Required work — Verbatim copy, images removed: write out the entries below.

Items listed in a dataset:
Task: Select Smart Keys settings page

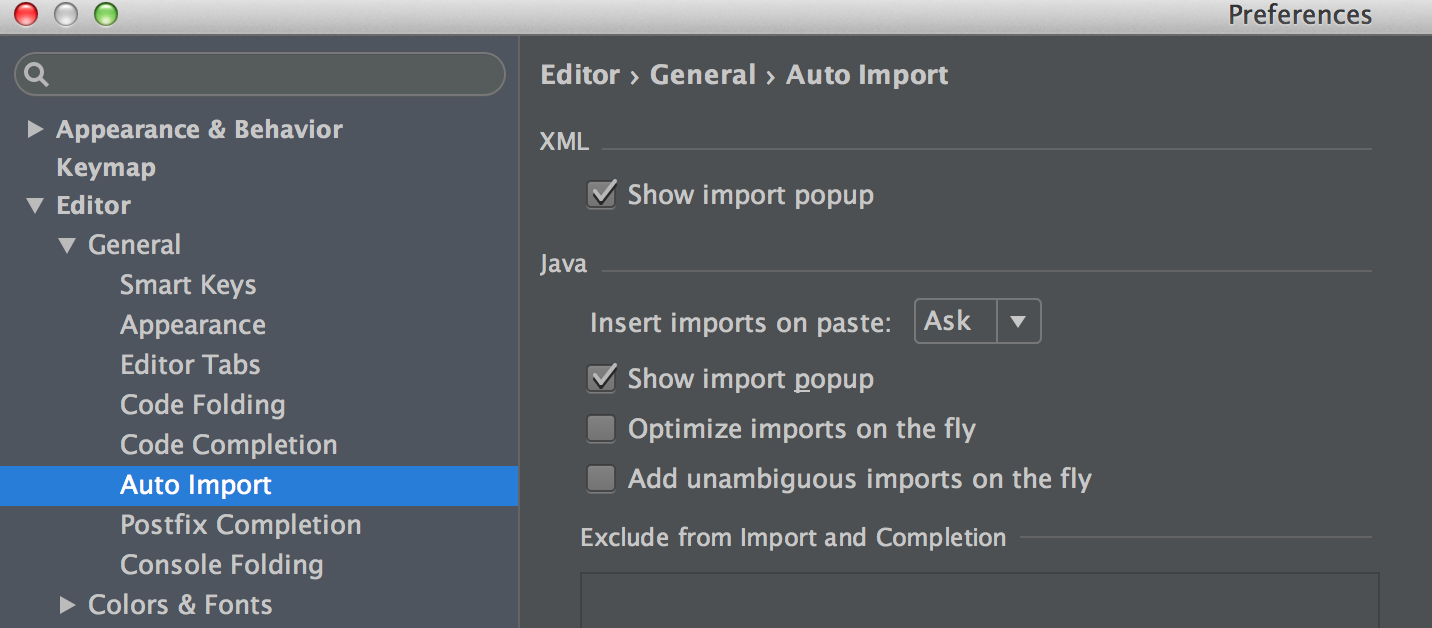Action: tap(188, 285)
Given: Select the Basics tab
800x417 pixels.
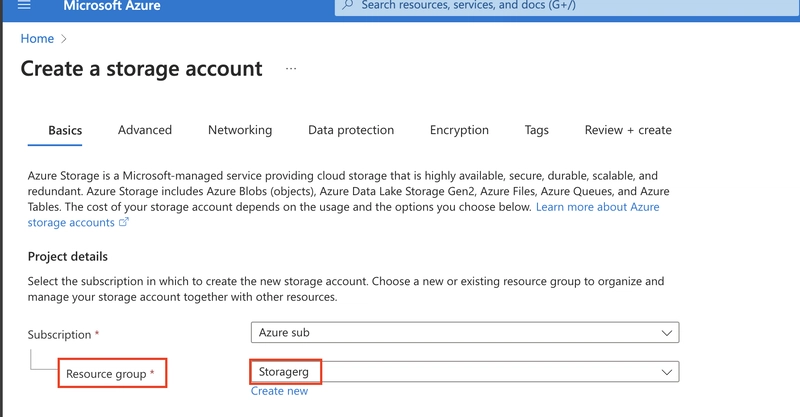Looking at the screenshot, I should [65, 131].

Exercise output —
Task: Select Smart Keys settings page

Action: tap(188, 285)
Given: Select the Basics tab
800x417 pixels.
Looking at the screenshot, I should [65, 131].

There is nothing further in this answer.